[Stored data entries]
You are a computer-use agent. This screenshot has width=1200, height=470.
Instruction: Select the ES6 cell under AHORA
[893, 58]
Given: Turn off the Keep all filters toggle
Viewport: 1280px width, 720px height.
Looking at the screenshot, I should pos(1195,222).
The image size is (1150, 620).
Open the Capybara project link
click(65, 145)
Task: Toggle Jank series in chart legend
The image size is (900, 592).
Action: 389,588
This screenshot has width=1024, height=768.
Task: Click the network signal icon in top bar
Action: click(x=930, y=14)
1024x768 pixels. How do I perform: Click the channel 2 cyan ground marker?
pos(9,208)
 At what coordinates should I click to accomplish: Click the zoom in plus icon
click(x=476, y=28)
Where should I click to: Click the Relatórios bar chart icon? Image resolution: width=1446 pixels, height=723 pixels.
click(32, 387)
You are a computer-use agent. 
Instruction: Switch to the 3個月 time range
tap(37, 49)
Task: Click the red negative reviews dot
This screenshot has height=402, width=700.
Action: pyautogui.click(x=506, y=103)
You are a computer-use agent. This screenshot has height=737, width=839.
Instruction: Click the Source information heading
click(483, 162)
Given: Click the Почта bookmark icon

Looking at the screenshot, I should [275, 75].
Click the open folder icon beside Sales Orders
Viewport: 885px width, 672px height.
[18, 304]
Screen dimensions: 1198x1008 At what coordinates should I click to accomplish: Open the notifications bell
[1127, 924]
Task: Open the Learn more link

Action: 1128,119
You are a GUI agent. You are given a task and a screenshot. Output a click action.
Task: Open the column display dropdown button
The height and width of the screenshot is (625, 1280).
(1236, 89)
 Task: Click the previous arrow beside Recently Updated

## ASSIGNED TASK
Find how many lines above include "computer"; reply with the number only.

## WRITTEN RESPONSE
3